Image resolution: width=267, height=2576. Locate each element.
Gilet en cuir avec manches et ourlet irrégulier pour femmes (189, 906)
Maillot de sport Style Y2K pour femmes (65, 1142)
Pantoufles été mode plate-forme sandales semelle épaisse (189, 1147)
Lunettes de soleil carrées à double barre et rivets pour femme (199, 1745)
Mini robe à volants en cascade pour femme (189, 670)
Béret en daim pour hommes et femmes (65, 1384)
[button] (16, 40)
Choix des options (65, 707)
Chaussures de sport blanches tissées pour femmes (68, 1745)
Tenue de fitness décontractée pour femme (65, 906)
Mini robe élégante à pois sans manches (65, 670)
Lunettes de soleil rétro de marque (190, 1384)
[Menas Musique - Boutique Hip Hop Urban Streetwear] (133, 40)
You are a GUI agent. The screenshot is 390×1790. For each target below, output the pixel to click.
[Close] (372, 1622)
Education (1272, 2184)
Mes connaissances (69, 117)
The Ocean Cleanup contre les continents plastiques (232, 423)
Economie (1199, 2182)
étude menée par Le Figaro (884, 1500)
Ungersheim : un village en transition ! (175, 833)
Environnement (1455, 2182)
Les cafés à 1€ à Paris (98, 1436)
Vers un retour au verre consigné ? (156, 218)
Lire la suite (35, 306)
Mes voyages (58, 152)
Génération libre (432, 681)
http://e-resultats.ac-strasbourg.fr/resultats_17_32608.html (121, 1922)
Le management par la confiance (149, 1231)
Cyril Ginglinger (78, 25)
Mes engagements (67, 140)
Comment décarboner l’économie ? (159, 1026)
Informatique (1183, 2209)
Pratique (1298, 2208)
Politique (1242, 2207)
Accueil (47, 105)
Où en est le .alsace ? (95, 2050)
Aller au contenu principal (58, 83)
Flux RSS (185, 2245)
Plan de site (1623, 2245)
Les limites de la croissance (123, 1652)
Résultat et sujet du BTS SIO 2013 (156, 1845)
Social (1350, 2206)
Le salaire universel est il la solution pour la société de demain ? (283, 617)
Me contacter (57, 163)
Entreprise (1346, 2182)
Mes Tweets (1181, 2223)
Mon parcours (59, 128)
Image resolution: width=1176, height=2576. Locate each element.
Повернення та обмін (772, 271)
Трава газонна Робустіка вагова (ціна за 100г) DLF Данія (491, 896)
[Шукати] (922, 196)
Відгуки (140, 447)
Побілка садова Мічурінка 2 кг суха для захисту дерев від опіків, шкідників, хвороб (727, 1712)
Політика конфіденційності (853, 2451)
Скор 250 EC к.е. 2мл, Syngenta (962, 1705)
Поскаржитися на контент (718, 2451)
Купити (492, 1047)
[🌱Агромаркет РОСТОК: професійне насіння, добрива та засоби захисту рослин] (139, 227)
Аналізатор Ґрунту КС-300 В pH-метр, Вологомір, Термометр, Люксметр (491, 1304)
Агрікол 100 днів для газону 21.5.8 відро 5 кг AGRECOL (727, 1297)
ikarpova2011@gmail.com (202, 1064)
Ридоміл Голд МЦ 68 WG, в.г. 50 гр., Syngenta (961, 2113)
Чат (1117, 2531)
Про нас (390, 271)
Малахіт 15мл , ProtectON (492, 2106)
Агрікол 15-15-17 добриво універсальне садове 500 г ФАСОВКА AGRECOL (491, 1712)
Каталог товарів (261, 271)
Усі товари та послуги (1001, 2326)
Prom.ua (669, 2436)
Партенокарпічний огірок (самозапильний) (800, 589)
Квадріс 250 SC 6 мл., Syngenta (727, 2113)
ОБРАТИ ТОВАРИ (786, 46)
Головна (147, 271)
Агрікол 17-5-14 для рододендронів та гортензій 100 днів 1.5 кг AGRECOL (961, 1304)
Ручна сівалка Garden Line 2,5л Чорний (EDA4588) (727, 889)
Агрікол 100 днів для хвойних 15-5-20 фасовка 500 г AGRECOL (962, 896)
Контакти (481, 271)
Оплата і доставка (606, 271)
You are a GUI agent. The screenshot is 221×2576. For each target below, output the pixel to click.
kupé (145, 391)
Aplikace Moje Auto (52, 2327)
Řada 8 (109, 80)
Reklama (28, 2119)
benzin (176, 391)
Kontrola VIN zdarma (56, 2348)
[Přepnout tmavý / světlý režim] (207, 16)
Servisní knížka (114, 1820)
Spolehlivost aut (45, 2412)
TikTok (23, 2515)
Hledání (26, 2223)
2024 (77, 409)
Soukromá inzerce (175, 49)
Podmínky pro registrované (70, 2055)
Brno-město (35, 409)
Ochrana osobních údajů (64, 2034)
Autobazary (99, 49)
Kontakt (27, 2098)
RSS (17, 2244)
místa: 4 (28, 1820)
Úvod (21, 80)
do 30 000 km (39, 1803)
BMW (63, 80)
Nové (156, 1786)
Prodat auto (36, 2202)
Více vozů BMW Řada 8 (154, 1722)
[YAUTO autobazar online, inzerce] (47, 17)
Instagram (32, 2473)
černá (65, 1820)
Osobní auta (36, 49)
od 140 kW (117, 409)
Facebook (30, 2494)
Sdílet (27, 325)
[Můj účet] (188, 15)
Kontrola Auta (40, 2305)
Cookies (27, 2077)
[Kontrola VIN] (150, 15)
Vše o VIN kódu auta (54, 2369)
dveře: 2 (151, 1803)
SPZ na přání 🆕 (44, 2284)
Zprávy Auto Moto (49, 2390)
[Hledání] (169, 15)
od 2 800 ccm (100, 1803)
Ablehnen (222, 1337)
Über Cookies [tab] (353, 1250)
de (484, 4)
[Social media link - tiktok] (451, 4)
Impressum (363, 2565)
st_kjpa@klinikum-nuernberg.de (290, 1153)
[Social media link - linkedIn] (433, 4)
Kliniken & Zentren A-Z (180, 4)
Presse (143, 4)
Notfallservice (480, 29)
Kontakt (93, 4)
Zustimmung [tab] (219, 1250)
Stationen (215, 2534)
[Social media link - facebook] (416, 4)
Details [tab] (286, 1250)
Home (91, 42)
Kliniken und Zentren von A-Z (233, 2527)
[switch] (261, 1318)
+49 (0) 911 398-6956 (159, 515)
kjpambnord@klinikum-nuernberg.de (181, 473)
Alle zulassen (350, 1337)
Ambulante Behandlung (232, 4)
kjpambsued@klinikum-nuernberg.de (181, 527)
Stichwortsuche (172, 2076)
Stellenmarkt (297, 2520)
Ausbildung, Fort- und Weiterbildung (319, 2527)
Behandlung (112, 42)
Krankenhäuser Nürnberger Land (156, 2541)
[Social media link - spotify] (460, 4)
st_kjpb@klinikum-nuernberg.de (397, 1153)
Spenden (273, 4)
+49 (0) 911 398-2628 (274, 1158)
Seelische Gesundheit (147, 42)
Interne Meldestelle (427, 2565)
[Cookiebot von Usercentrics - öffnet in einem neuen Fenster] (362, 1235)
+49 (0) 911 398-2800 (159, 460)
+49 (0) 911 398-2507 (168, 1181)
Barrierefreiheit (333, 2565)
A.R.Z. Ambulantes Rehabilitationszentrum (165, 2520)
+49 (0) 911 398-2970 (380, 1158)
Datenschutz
======
Task details:
Only lines of the material that contain the word "height" belong in the answer; copy each one.

Expected output:
Image resolution: width=267, height=2576. Locate each element.
Image resolution: width=1176, height=2576. Locate each element.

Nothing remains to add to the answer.